(Set task) Count the lines in the items that contain the string "circle", treating case as significant, and give only that number.
#### Extracted information
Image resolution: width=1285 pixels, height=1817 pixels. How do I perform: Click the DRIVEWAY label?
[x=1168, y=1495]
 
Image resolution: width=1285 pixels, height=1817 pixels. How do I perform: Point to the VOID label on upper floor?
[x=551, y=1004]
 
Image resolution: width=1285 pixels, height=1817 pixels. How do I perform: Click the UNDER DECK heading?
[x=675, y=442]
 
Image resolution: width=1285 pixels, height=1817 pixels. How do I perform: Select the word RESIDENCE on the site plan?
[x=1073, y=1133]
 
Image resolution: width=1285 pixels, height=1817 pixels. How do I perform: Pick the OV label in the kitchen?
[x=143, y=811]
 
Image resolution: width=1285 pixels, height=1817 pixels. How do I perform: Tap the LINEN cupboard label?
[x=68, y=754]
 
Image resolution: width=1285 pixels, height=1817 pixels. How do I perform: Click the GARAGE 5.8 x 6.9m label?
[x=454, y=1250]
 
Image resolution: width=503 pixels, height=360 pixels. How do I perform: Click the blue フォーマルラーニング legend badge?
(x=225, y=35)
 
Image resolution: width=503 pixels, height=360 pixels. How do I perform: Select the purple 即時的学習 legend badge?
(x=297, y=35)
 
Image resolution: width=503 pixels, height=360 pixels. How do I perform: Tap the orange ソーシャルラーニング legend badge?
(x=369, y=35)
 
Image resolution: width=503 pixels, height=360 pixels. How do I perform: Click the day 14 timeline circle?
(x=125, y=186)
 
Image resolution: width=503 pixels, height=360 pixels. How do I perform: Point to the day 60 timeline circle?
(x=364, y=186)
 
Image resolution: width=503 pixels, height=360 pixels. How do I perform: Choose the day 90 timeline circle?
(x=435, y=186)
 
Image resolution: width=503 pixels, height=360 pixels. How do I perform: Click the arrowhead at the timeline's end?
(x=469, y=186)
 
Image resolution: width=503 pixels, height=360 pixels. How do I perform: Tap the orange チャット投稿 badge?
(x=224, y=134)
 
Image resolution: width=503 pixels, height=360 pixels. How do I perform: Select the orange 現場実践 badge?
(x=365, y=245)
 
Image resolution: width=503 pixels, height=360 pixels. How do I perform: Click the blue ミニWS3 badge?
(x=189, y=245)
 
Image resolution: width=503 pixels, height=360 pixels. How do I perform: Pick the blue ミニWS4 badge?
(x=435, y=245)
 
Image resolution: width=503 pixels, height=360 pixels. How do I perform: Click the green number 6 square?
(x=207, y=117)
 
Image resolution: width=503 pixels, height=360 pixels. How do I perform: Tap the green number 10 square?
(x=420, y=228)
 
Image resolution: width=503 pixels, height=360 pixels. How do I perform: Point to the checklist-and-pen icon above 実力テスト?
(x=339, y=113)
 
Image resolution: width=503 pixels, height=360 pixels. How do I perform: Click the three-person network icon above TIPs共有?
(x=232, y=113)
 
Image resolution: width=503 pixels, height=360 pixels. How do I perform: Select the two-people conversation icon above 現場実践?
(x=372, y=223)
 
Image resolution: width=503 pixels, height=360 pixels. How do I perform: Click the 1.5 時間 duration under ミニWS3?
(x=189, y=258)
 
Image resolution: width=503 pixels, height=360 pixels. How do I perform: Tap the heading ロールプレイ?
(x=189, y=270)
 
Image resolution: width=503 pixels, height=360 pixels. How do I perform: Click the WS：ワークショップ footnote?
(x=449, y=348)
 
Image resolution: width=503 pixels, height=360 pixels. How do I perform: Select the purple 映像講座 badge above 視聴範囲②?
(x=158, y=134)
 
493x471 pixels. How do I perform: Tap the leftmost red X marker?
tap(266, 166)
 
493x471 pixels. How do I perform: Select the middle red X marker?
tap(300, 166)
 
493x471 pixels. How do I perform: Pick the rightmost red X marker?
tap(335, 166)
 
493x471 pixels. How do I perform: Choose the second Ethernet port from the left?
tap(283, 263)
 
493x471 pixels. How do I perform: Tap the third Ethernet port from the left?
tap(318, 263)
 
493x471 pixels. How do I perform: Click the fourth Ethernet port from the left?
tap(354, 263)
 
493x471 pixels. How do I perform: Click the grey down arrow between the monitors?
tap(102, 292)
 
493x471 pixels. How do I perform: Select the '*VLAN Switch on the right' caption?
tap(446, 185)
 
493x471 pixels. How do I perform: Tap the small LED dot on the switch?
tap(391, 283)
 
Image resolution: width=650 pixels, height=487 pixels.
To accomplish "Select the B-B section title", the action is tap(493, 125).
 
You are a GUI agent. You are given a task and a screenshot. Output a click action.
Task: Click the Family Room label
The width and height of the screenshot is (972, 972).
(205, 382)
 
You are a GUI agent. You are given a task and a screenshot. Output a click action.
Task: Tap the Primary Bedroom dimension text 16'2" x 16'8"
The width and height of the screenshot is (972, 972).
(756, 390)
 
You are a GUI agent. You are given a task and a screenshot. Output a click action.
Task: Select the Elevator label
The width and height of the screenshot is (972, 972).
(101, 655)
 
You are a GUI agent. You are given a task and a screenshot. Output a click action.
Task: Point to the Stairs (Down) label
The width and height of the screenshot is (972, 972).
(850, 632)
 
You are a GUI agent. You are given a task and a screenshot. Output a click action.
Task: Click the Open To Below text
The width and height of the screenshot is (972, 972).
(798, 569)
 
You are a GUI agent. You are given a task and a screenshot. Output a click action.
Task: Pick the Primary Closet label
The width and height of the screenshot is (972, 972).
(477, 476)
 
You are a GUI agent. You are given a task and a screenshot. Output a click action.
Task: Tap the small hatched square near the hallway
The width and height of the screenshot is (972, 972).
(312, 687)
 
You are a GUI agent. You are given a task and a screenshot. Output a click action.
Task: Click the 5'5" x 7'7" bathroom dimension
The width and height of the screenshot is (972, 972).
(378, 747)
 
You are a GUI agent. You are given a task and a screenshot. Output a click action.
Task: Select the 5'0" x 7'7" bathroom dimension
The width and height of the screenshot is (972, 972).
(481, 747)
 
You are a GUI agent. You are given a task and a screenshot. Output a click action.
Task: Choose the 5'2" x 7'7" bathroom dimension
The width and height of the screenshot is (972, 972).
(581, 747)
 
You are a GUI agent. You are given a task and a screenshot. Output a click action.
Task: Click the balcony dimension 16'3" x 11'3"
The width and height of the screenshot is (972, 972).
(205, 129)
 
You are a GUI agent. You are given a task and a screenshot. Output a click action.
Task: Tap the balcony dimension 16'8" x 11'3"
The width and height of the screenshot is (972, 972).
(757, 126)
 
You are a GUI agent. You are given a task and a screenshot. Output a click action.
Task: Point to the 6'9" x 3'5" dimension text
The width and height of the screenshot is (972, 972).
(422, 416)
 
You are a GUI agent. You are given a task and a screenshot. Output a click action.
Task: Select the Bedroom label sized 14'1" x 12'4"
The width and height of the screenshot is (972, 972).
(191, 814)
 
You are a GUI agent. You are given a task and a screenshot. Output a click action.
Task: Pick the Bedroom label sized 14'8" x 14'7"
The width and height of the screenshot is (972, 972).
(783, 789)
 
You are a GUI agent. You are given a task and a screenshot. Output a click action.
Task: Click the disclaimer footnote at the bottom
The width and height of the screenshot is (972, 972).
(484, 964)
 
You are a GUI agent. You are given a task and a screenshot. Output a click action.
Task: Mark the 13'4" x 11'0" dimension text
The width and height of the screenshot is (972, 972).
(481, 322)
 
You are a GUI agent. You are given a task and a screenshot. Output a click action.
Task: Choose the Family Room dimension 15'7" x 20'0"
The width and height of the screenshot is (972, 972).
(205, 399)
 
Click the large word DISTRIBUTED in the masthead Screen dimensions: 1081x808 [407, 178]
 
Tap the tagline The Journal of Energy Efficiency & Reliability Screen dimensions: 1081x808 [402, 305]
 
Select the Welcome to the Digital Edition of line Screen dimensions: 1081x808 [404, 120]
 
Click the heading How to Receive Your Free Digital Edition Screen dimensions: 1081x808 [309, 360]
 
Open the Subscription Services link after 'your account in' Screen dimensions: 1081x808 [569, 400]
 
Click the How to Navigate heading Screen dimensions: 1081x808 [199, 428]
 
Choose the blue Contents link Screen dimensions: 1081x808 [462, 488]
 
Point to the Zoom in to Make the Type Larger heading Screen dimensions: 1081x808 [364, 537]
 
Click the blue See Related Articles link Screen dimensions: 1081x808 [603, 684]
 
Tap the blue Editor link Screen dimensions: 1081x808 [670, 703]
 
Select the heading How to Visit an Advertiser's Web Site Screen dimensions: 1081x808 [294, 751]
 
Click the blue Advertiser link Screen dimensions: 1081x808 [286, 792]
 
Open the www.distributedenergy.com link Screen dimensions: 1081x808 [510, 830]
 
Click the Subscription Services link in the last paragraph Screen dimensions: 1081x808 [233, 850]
########
(Final result) 3